In conventional reservoirs, 2D-NMR fluids evaluation targets the free fluid part of the total porosity with the assumption that the bound fluid is irreducible water. As such, pulse sequences are designed for long relaxing fluids, and the interpretation commonly assumes free diffusion of hydrocarbon molecules in water-wet pores. This is clearly not appropriate for unconventional reservoirs such as shale gas and shale oil where the fast-relaxing fluids of interest reside in the bound fluid region.
We show a revised 2D-NMR model that focus on fast relaxing fluids. In unconventionals, the three causes of fast relaxation are: small pore size, heavy oils and wettability alteration. The fast relaxation has the following consequences with respect to diffusion. In small pores, fluids cannot diffuse freely, and hence, the free diffusion lines of water, gas and oil must be corrected accordingly.

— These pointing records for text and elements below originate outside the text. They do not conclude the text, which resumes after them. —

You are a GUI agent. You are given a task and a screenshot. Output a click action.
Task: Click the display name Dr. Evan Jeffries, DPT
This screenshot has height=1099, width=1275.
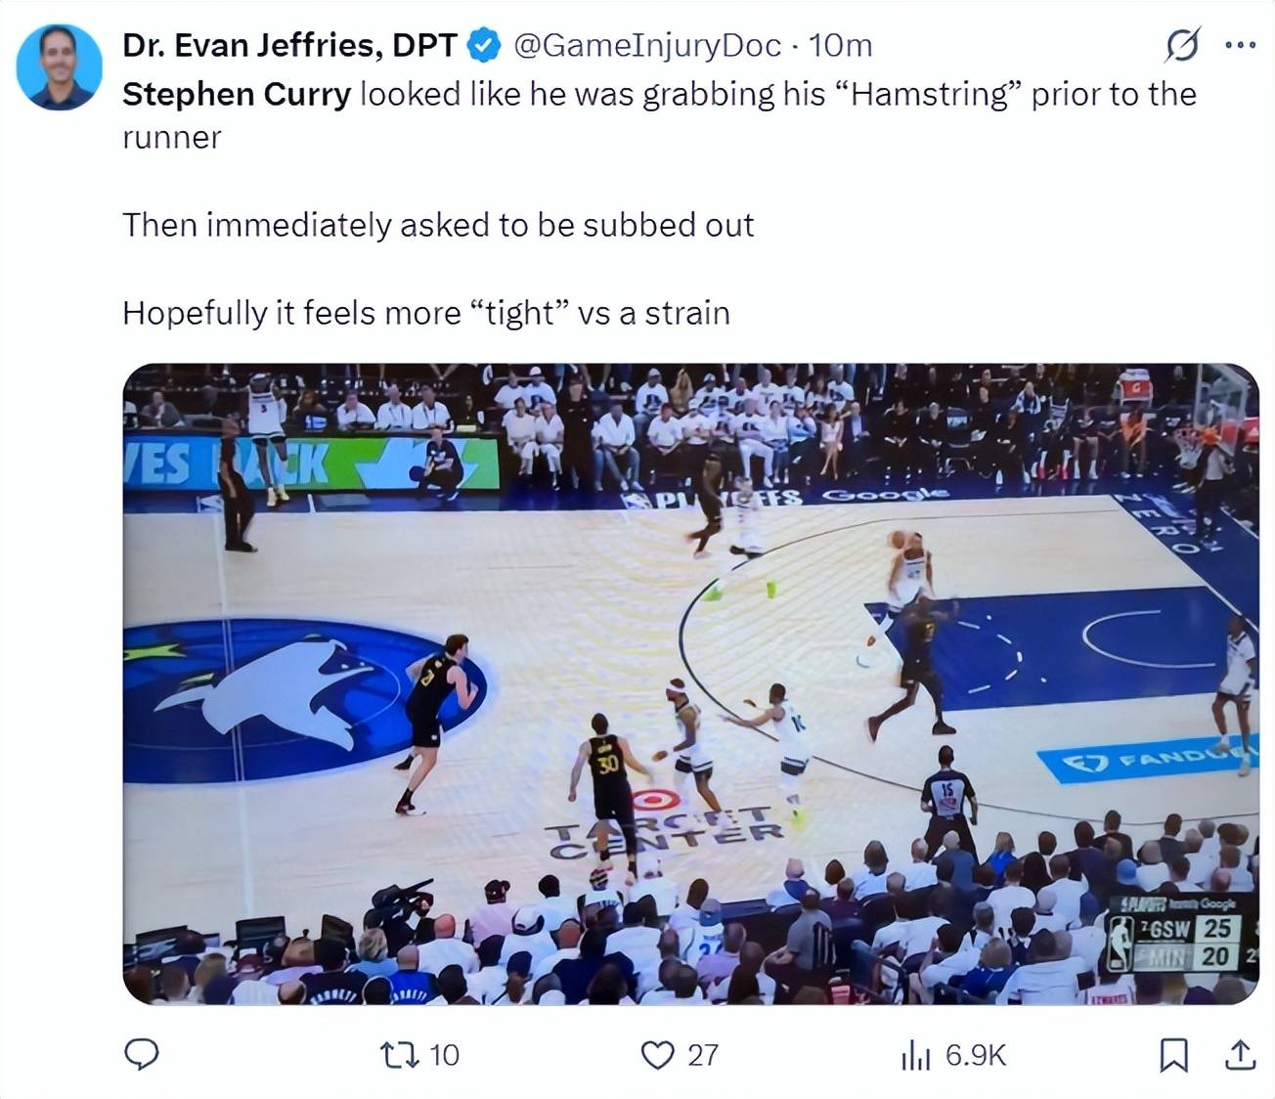click(x=289, y=45)
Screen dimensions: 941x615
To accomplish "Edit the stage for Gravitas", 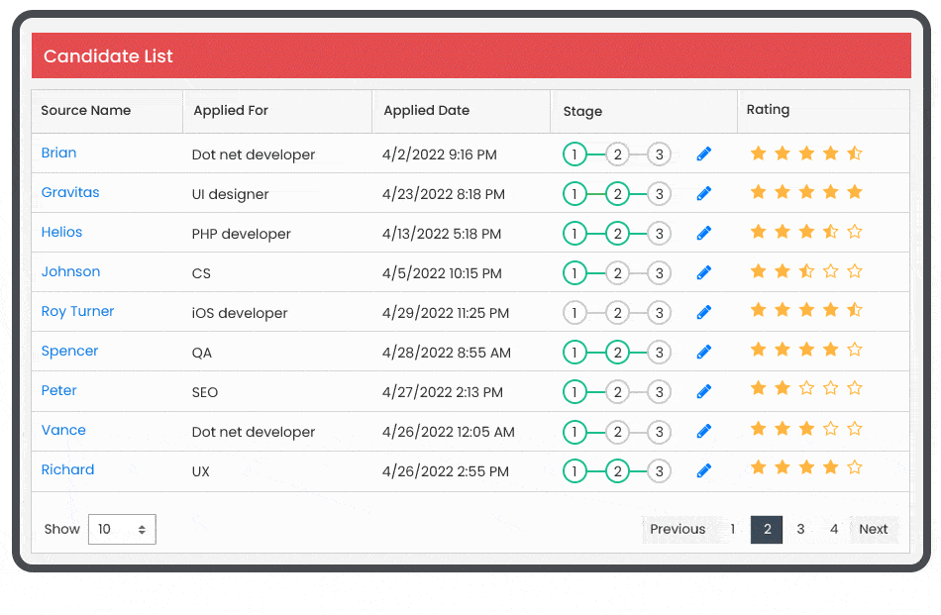I will pos(704,194).
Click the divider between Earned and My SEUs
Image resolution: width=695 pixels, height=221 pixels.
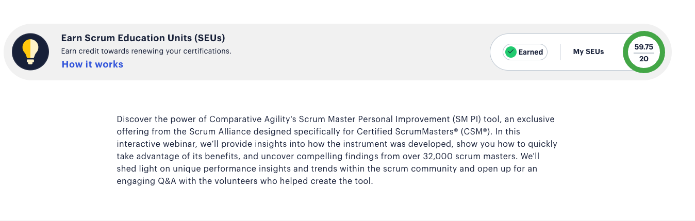pyautogui.click(x=560, y=52)
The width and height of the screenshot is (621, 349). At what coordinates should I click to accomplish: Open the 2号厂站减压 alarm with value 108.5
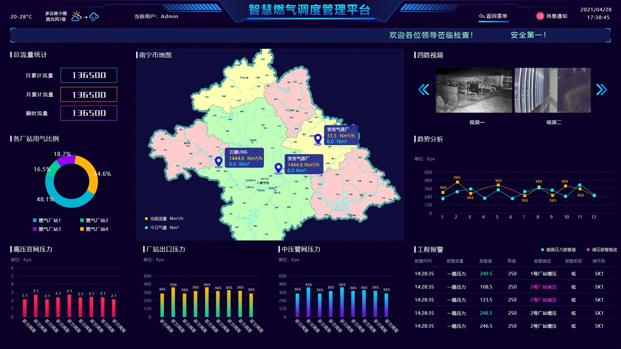pos(543,287)
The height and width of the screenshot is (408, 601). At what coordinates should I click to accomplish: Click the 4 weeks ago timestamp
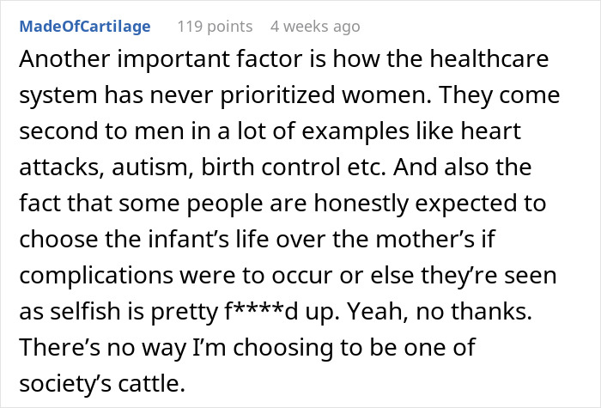click(315, 27)
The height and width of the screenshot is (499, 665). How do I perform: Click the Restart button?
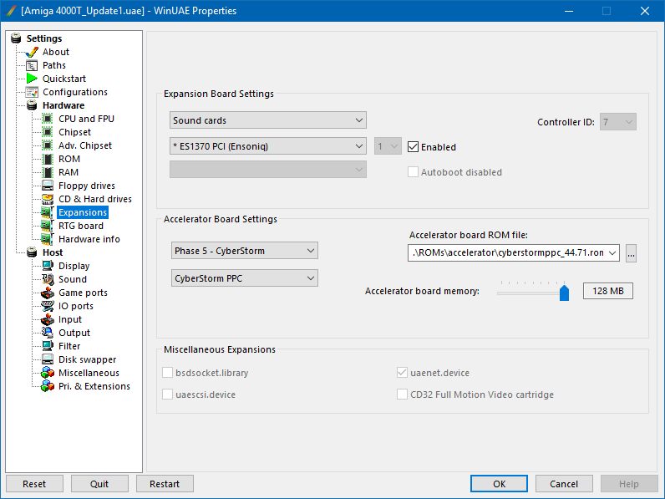click(165, 484)
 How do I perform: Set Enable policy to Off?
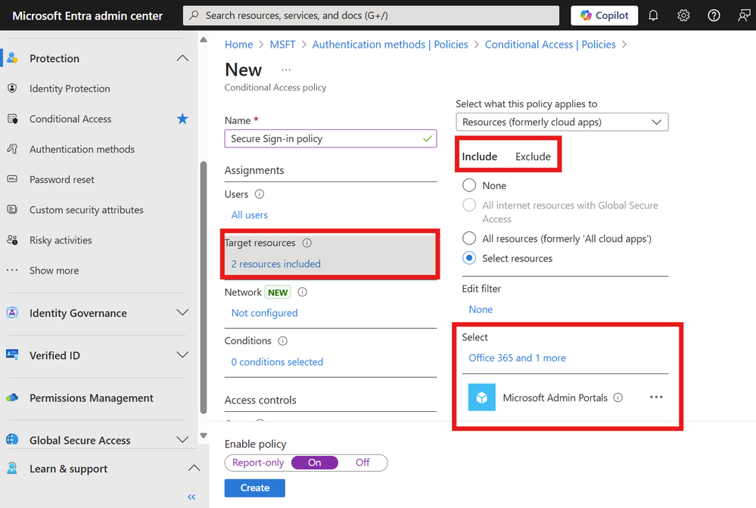[362, 463]
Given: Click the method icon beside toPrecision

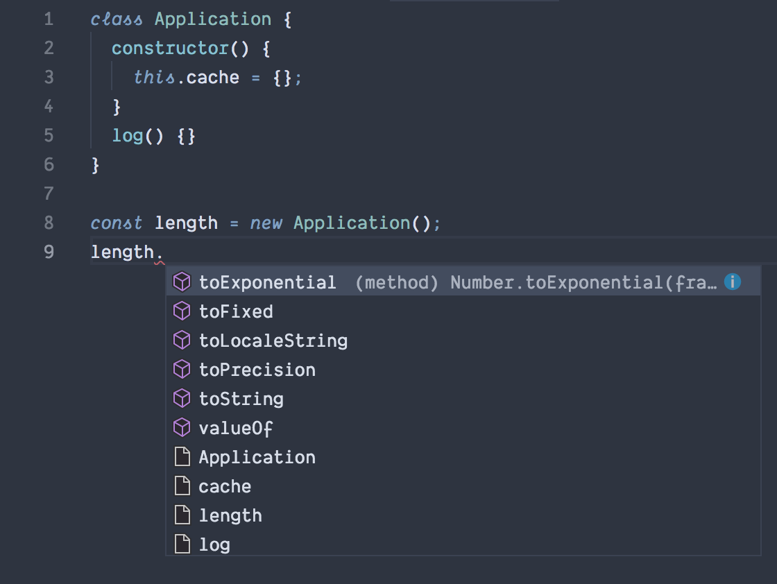Looking at the screenshot, I should [182, 370].
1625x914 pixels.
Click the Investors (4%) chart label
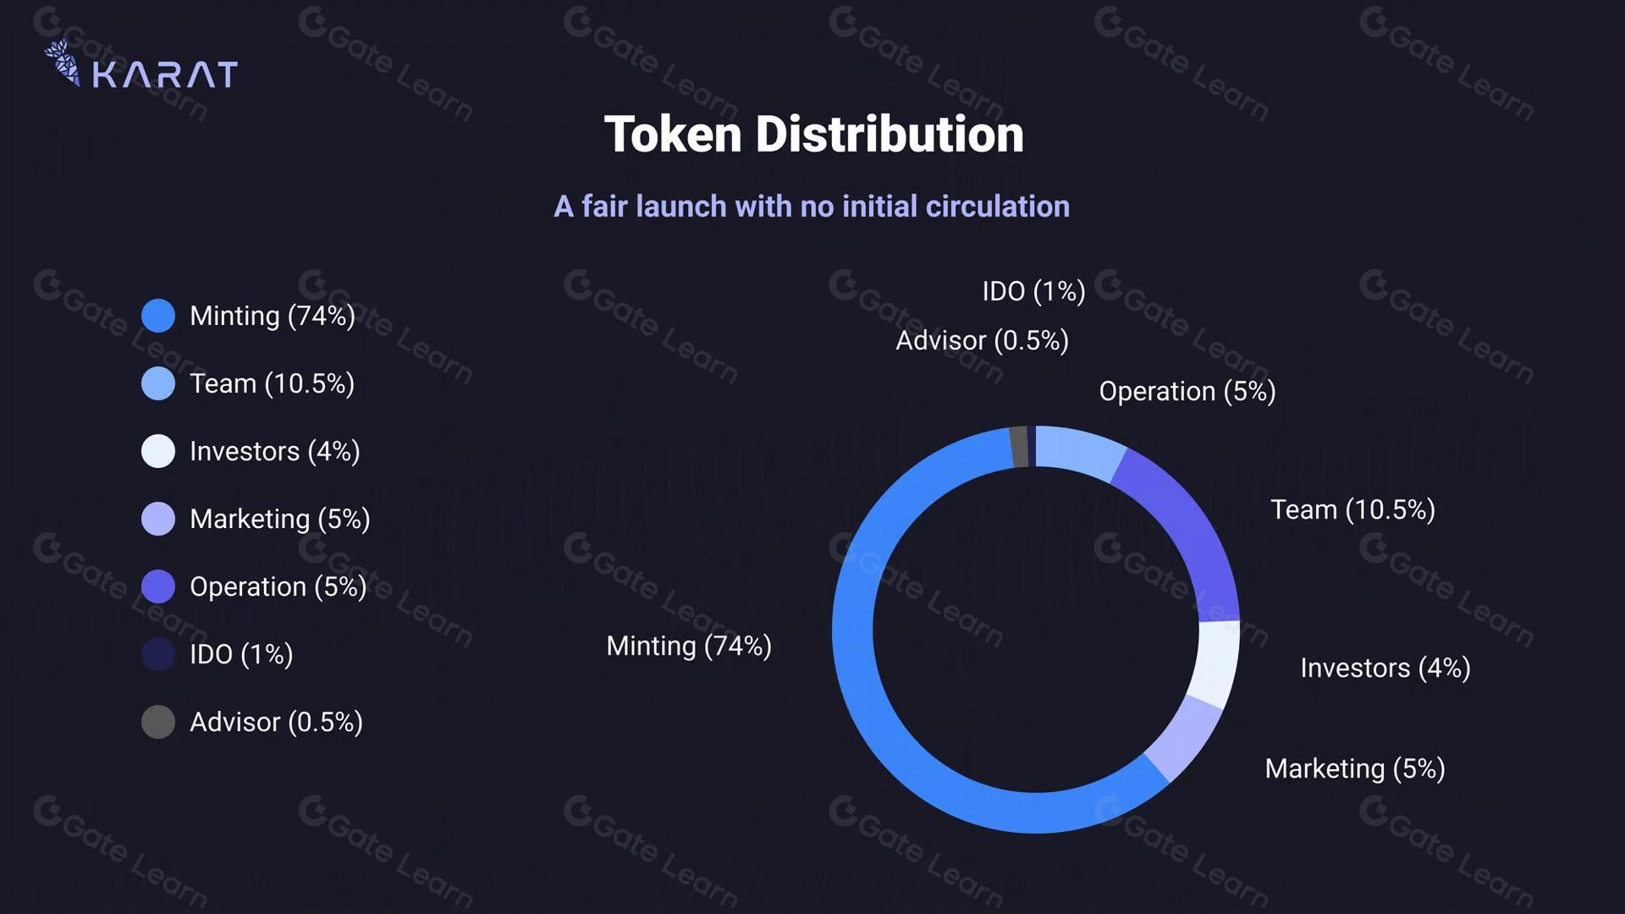click(1385, 668)
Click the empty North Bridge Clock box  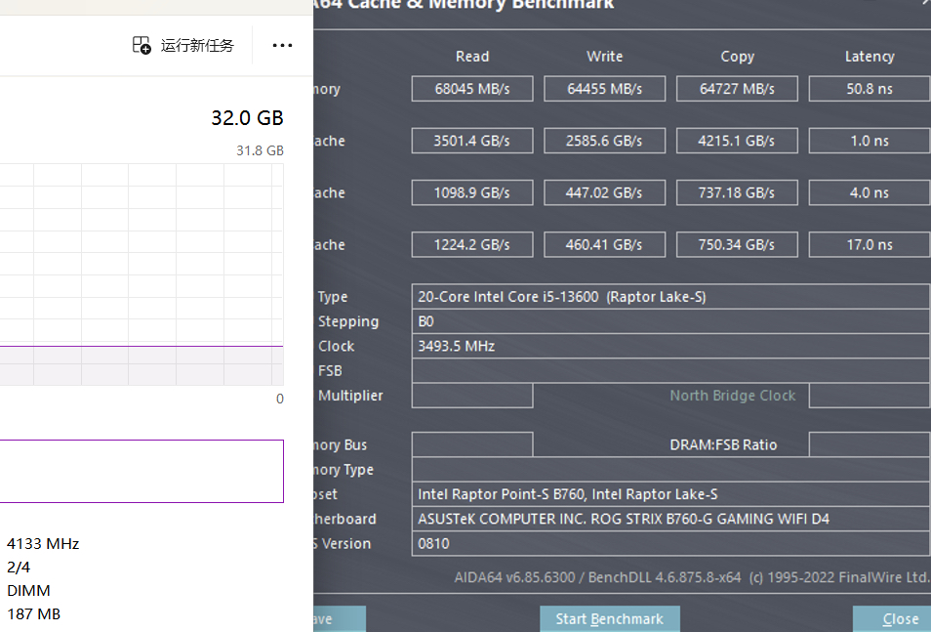[869, 396]
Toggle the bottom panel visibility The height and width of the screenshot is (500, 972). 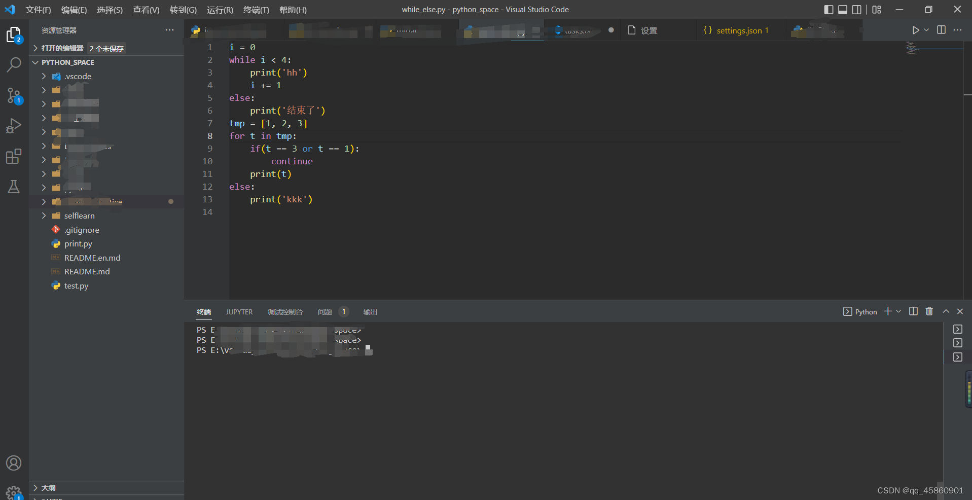[x=843, y=9]
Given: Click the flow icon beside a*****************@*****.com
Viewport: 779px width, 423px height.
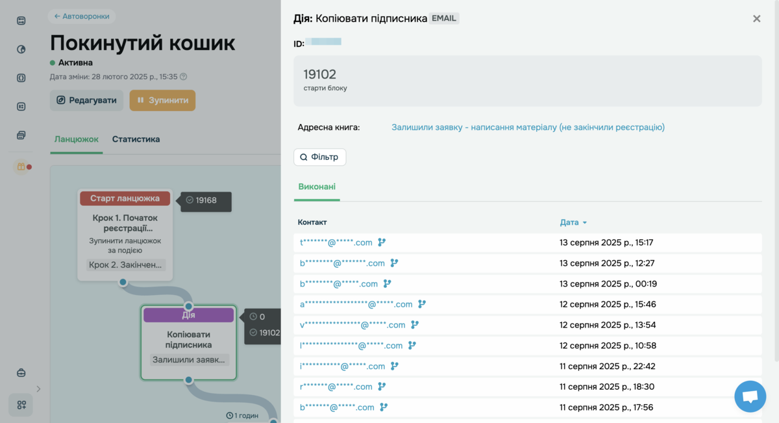Looking at the screenshot, I should pos(422,304).
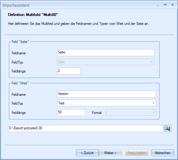Go back with the Zurück button
The height and width of the screenshot is (160, 178).
87,153
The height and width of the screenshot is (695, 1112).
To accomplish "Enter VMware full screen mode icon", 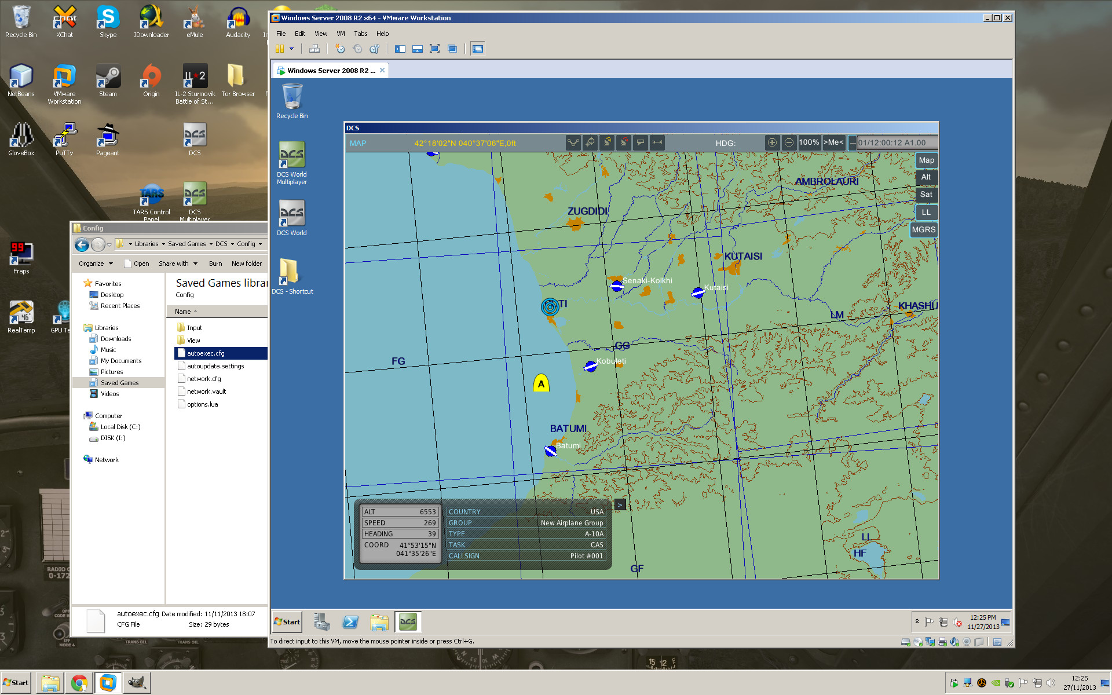I will pos(435,49).
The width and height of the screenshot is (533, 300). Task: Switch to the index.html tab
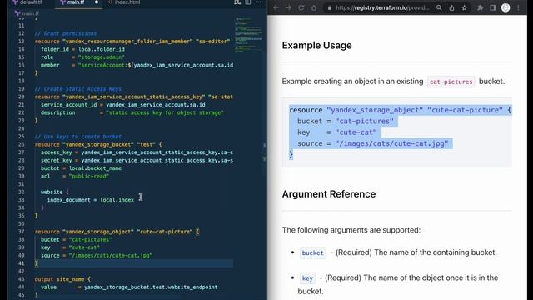coord(124,3)

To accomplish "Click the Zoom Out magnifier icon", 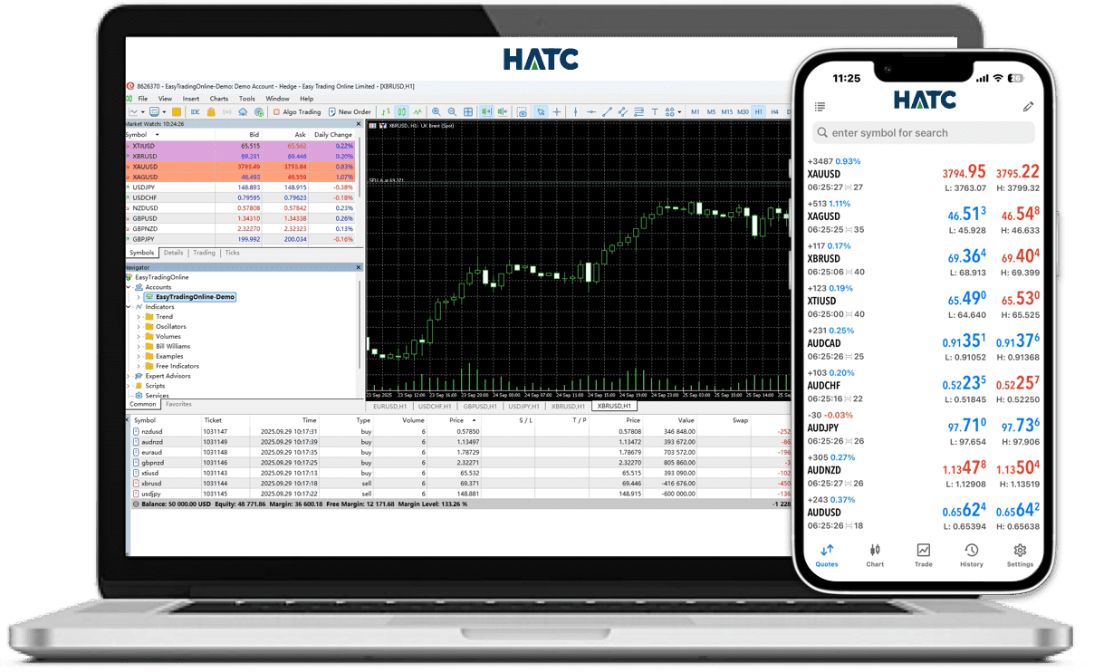I will tap(452, 112).
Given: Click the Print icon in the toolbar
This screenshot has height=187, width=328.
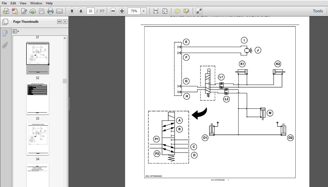Looking at the screenshot, I should [x=51, y=11].
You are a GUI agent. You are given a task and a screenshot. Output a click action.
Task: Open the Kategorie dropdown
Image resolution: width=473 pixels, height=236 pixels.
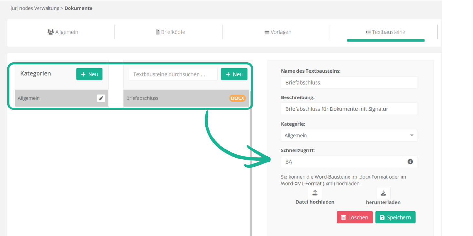click(x=349, y=135)
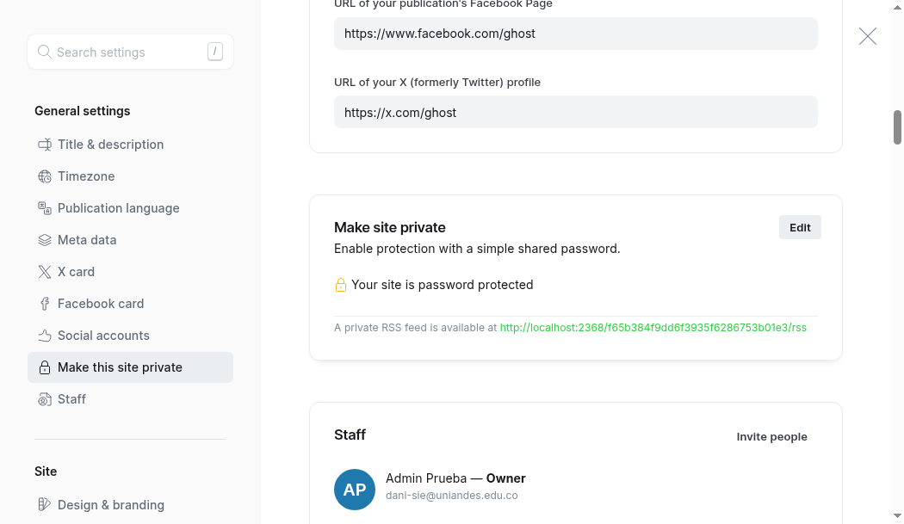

In heavy oils, the oil relaxation can be enhanced by a wettability change to an oil/mixed-wet system. Another case of hydrocarbon-wet systems is hydrophobic kerogen. Consequently, the oil diffusion line as a function of viscosity (T2) must also be modified before the 2D map interpretation. This can be accomplished within the framework of the restricted diffusion model previously applied to water and gas that captures both the effects of surface relaxation and geometric restriction to molecular motion.
The results of the revised 2D-NMR model are shown through modeling and log examples in a shale gas reservoir and a shale oil reservoir. In real rocks, there is also a need to take into account simultaneously two models: an unconventional model as described above and a conventional model for long relaxing fluids associated with the matrix of the rock. The 2D-NMR log results are compared with lab results. Essentially, we show that adding diffusion and T1 information to standard T2 relaxation logs improves both the understanding and evaluation of unconventional reservoirs.